Depuis la semaine passée, Jamek M. comparaît pour avoir tué son ex-femme à Esch. L’avocat des parties civiles est choqué de son comportement à la barre.

Depuis le début de son procès, Jamek M. (59 ans) affirme ne plus se souvenir d’avoir tiré six fois avec son pistolet 9 mm sur sa femme, dans une arrière-cour à Esch.

La 9e chambre criminelle a de nouveau tenté de tirer plus d’explications du prévenu, lundi après-midi. «Pouvez-vous expliquer encore une fois comment les faits se sont passés ?» Voilà les mots de la présidente en début d’audience. S’en est suivi un long récit.

Maison « ensorcelée »

Pendant près de deux heures et demie, le quinquagénaire a raconté sa vie. Tout ce qui s’est passé bien avant ce 7 janvier 2015. De ses années passées en Yougoslavie, en passant par sa mobilisation à la frontière entre la Croatie et le Monténégro pendant la guerre, à son arrivée avec sa famille au Grand-Duché. Son refrain : il aurait travaillé toute sa vie pour ses enfants. Il aurait eu «une famille heureuse». Mais il y aurait aussi eu ses cauchemars, ses angoisses. Ainsi raconte-t-il que leur maison qu’ils avaient achetée à Esch était ensorcelée et remplie de diables. Il en aurait parlé à un imam.

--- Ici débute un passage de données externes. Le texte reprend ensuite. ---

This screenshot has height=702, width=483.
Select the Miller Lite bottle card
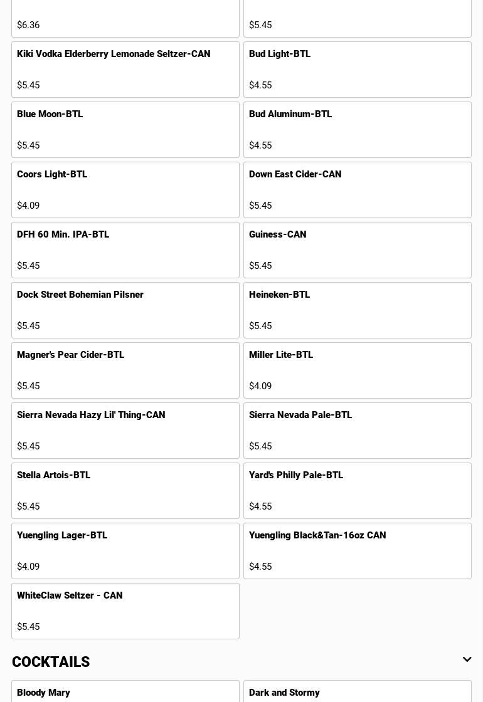[358, 370]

Mais tout ce que ses enfants ont déclaré serait de purs mensonges, poursuit-il. Alors que depuis le début, il s’exprime dans sa langue maternelle, il s’est d’un seul coup exclamé en allemand : «Jamais je ne les ai frappés de ma vie !»

Dès que les questions de la présidente se précisent, il divague à nouveau. «Le 1er novembre 2013, vous avez été expulsé pour la deuxième fois du domicile. Comment expliquez-vous cela si tout allait au mieux ?» Jamek M. lâche un grand soupir. Une suspension d’audience sera finalement nécessaire. Il se précipite sur une chaise, prend sa tête entre ses mains… Et puis près d’une demi-heure plus tard, sa réponse : «Je ne sais plus pourquoi. C’était il y a trois ans et demi.»

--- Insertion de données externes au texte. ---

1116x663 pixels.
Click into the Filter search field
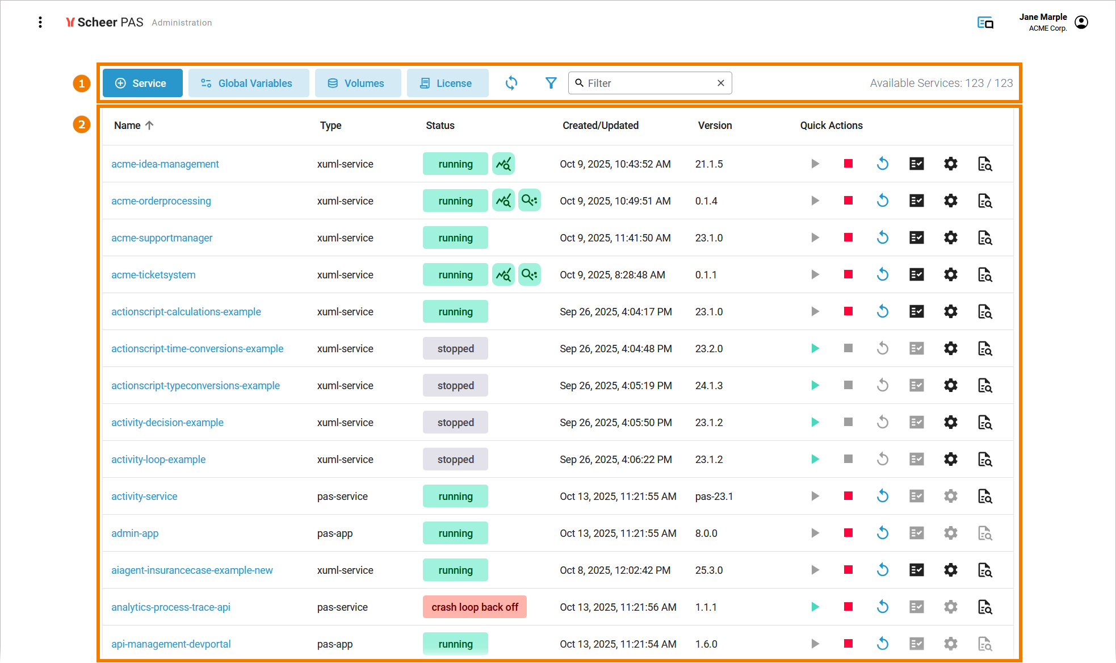pyautogui.click(x=647, y=83)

Quand le tribunal aborde la procédure de divorce entamée par sa femme, il murmure : «Difficile après tant d’années de mariage.» Il se souvient des menaces proférées à l’époque, qu’il voulait la découper en morceaux… «Mais ce que j’ai écrit, je ne voulais pas le faire à 100%, assure-t-il. Je regrette, je n’étais pas normal.»

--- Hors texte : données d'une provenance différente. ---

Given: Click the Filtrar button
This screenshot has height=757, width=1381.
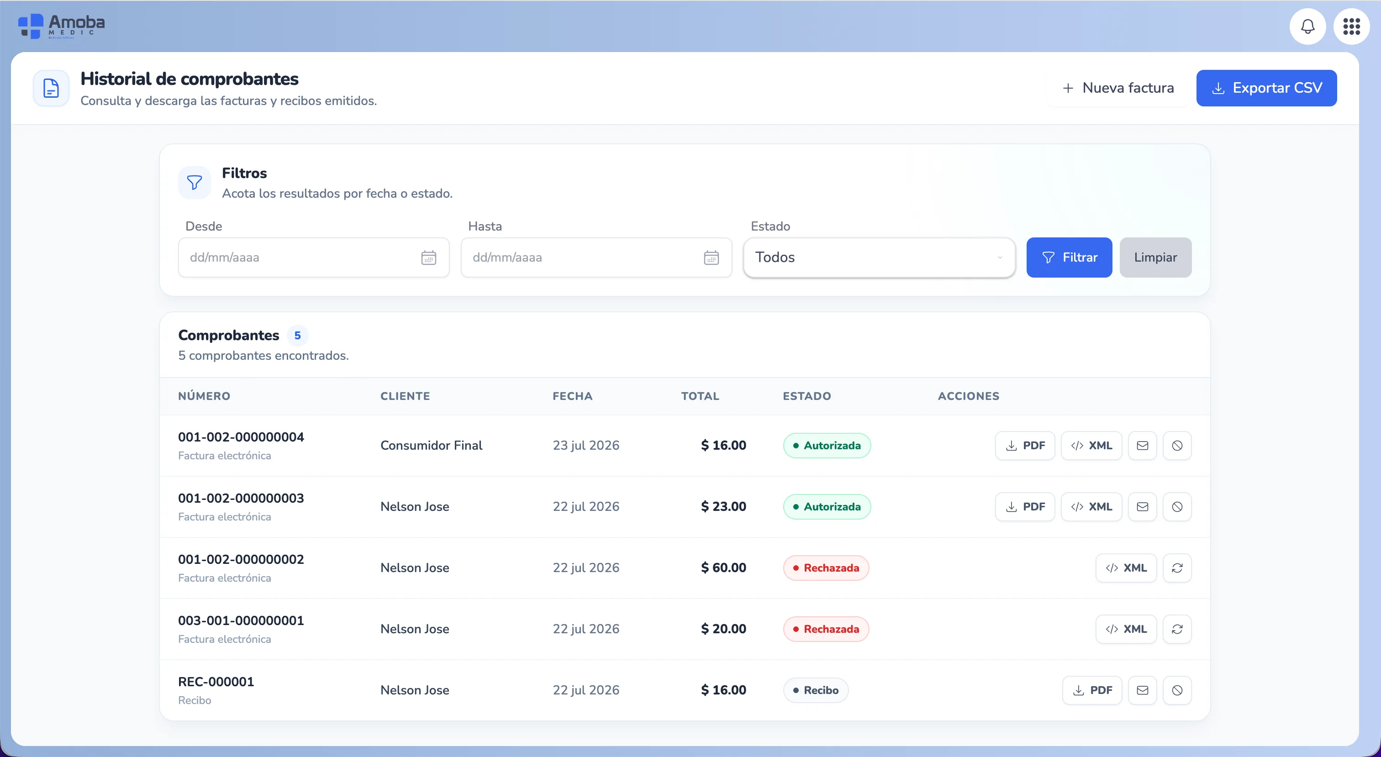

«Personne ne conteste que vous ayez travaillé. Mais à la maison c’était la terreur», finit par le couper la présidente armée de beaucoup de patience.

«Quelqu’un d’autre avait le contrôle sur moi»

Pour clore cette audition fastidieuse, le représentant du parquet avait préparé deux questions précises. «Est-ce que vous avez tiré sur votre femme ? Pourquoi ?» Le prévenu n’en dira pas plus : «Je ne peux pas me rappeler. Et je n’avais pas vraiment de raisons de la tuer.»

«Comment expliquez-vous votre geste ?», retente la présidente. «Ce n’était pas moi. Quelqu’un d’autre avait le contrôle sur moi.» Quand elle lui remémore que le jour de son arrestation il a déclaré avoir tué sa femme parce qu’elle avait menti, l’avait humilié et lui avait tout pris… il insiste sur le fait qu’il n’avait pas de mobile. En ajoutant toutefois : «Si elle avait gardé le contact avec moi, cette tragédie n’aurait pas eu lieu.»

L’audience s’est terminée avec les plaidoiries. Pour l’avocat représentant des parties civiles, «c’est un assassin qui a agi de sang-froid. Pendant des années, il a terrorisé les membres de sa famille. Quand ils ont commencé à se défendre, il n’a plus supporté cela. Il n’a pas vu d’autre issue que de tuer sa femme». Me Pierre Goerens réclame l’euro symbolique au titre du préjudice moral pour chacun des trois enfants. «Ce n’est pas l’argent qui les intéresse, mais que justice soit rendue.» Pour les deux sœurs et un neveu de la victime, il demande un total de 150 000 euros.

Me Yves Altwies, quant à lui, conteste la préméditation de l’acte de son client. Jamek M. aurait agi sous le coup de l’émotion. «Ce n’est peut-être pas le monstre que l’on a décrit ici», argue-t-il en demandant de lui accorder un large sursis. Les débats s’achèveront ce mardi après-midi avec le réquisitoire du parquet.